Analysis and Interpretation of Results

5.10.1 Experiment 1: Finding an Optimal Configuration. The analysis of this experiment consists of performing a series of one-variable statistical computa- tions and two-variable comparison tests to prove or disprove the hypothesis that a system equipped for a single peer-to-peer protocol (in this case, BitTorrent) can be constructed and optimized such that a packet of interest is detected and recorded with at least 95% probability. In addition, by analyzing the results of the probability of packet intercept (all-peer-to-peer workload) test for each configuration, a figure of merit is calculated for the probability of successfully intercepting multiple sequential packets of interest on a high utilization network.

5.10.1.1 Calculating Packet Processing Time. For each combination of CUT configuration and workload, a one variable t-test is performed to determine the mean packet processing time in CPU cycles, the standard deviation, the standard error of the mean, and a 95% confidence interval for the mean. Then, for each workload, the mean packet processing time of each CUT configuration is compared to the packet processing time of the Control configuration, and the reasons for any increase or decrease in processing time is analyzed.

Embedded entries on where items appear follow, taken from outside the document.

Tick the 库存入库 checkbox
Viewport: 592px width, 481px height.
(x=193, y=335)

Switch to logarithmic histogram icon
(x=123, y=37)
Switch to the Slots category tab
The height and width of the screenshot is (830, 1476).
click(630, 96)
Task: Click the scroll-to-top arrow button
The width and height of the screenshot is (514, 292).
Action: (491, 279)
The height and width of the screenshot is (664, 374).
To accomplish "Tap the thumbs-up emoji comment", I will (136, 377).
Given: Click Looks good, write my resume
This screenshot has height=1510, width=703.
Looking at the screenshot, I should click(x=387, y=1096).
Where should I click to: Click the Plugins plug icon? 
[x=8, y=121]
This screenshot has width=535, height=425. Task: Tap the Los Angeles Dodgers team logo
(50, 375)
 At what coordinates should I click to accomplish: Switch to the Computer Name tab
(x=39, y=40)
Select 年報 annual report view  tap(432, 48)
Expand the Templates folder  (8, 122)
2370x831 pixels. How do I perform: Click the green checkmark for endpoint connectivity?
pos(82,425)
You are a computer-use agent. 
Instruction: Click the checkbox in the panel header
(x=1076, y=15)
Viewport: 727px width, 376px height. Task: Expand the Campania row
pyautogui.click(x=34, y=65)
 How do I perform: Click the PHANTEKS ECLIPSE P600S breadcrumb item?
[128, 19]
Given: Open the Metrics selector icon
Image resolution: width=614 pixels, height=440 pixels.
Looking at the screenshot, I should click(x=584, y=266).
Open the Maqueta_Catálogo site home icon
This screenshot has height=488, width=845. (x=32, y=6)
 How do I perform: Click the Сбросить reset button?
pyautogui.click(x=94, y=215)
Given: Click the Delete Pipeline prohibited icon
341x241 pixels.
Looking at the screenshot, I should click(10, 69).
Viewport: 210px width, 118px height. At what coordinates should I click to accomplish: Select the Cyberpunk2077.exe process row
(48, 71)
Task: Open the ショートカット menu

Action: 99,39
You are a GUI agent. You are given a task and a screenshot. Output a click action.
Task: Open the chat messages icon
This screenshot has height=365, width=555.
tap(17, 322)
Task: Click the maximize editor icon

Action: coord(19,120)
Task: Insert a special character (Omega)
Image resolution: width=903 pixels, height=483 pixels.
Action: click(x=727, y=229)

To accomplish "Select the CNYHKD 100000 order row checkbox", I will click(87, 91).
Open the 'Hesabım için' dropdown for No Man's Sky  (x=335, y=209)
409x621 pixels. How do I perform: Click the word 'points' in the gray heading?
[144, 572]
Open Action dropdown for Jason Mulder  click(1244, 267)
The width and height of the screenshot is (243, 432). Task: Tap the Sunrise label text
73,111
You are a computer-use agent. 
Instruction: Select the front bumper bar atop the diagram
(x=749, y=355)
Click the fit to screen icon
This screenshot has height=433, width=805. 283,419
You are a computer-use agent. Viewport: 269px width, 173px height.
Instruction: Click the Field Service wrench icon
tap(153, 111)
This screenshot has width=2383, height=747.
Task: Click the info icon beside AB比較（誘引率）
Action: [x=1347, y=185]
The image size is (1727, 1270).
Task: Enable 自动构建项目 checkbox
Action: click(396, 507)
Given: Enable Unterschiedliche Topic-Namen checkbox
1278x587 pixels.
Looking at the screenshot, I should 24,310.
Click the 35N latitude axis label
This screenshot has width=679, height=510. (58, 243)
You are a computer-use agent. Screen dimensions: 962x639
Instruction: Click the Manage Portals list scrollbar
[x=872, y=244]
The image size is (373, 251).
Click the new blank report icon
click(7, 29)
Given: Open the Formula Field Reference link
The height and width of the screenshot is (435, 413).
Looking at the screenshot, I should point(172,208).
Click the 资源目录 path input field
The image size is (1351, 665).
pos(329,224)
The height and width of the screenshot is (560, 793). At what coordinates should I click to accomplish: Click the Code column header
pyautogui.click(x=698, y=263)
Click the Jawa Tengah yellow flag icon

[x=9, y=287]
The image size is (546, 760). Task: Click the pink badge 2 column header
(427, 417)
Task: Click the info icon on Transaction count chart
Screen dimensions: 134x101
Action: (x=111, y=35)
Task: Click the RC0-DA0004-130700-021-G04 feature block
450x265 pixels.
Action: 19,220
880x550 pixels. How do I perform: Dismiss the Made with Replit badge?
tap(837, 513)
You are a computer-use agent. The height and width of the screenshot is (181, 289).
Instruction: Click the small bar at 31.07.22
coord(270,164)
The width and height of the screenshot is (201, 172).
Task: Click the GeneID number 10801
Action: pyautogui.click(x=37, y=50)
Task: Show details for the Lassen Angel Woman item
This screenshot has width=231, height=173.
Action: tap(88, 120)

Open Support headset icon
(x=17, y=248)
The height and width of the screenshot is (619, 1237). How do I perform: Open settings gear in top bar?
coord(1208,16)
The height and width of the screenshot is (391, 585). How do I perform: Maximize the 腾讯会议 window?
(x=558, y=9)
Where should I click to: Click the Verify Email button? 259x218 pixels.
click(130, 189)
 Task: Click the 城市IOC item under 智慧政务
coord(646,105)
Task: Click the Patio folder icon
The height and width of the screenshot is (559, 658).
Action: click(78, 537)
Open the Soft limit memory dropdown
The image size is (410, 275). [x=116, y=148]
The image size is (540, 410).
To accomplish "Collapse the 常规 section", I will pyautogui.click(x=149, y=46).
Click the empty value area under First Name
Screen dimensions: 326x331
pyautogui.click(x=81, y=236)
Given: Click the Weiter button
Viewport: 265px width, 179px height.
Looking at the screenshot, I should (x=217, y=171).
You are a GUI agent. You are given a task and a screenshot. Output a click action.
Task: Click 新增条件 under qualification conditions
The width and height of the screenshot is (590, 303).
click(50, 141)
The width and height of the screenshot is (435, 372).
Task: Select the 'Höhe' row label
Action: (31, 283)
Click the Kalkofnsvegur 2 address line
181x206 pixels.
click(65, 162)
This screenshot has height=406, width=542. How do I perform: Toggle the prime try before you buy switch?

5.10.1.2 Calculating Probability of Intercept Under Non-Peer-to-Peer and All-Peer-to-Peer Loads. For the configuration and workload combinations outlined in Section 5.9.1, a one proportion confidence interval analysis is performed on the bi- nomial variable to determine the probability of packet intercept and a 95% confidence interval for the proportion. This generates a series of basic statistics from which to perform the two proportion hypothesis testing.

Next, a one-sided statistical hypothesis test using two proportions and a 95% confidence interval is performed for each of the five modification CUT configurations against the Control configuration. The results of these hypothesis tests determine which of the modification CUT configurations show statistically significant improve- ment over the Control configuration.

Finally, a one-sided statistical hypothesis test using two proportions and a 95% confidence interval is performed for the Combined configuration against the other four modification CUT configurations and against the Wireshark software-based packet sniffer. The results of these hypothesis tests determine if the improvement of the combined software configuration over each individual modification is statistically sig- nificant, and also determine if the hardware-based SUT is at least as effective as the software-based Wireshark system in intercepting single BitTorrent packets in a heavy non-peer-to-peer traffic environment and back-to-back BitTorrent packets of interest.

5.10.2 Experiment 2: Expanding the System. The analysis of this exper- iment consists of performing a series of one-variable statistical computations and two-variable comparison tests to prove or disprove the hypothesis that the system can be expanded to include a second peer-to-peer protocol (in this case, SIP) while maintaining at least a 95% probability of intercept for a packet of interest from either peer-to-peer protocol. By analyzing the results of the probability of packet intercept (all-peer-to-peer workload) test for each workload, a figure of merit is calculated for the probability of successfully intercepting multiple sequential packets of interest on a high utilization network.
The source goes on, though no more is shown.